AIM OF THE TASK —
Scan the records below for the word "Viewport". Copy each line where it appears.
### SUPPLIED DATA ###
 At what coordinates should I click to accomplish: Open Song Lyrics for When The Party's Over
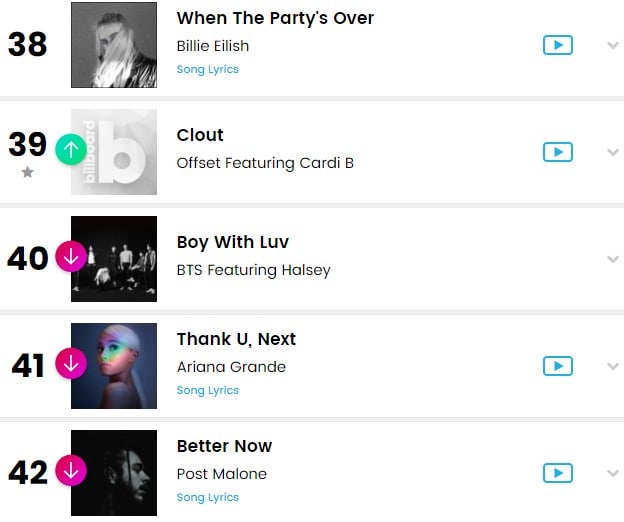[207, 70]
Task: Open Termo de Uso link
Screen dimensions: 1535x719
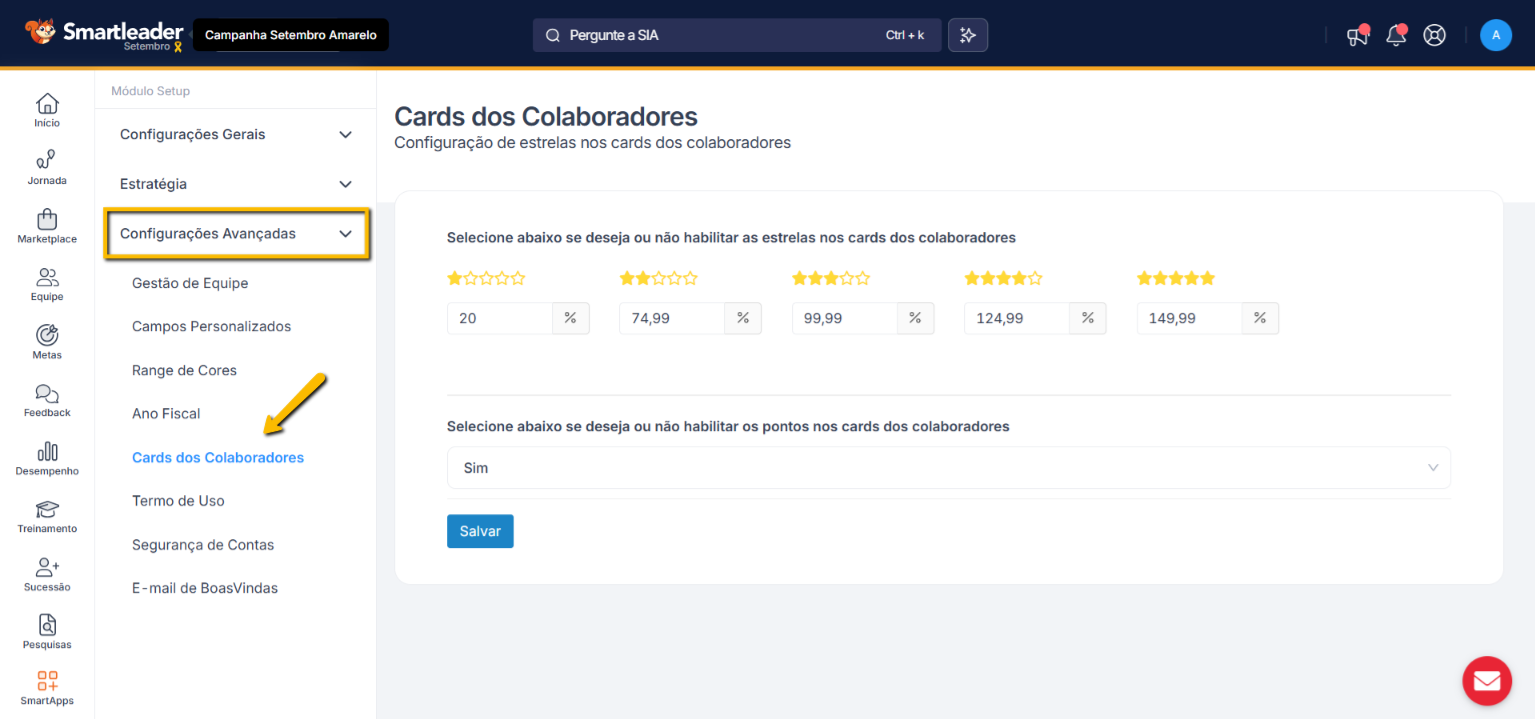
###
### SUPPLIED DATA ###
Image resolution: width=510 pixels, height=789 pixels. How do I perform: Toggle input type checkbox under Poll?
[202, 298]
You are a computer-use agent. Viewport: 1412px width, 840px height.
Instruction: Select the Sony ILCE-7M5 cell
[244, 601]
###
### SUPPLIED DATA ###
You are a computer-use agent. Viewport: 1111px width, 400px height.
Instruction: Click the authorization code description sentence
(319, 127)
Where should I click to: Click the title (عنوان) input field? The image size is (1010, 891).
###
YOUR RESPONSE —
You are a computer-use agent. Viewport: 1412px width, 840px height.
You are a computer-use agent. Viewport: 1111px width, 400px height.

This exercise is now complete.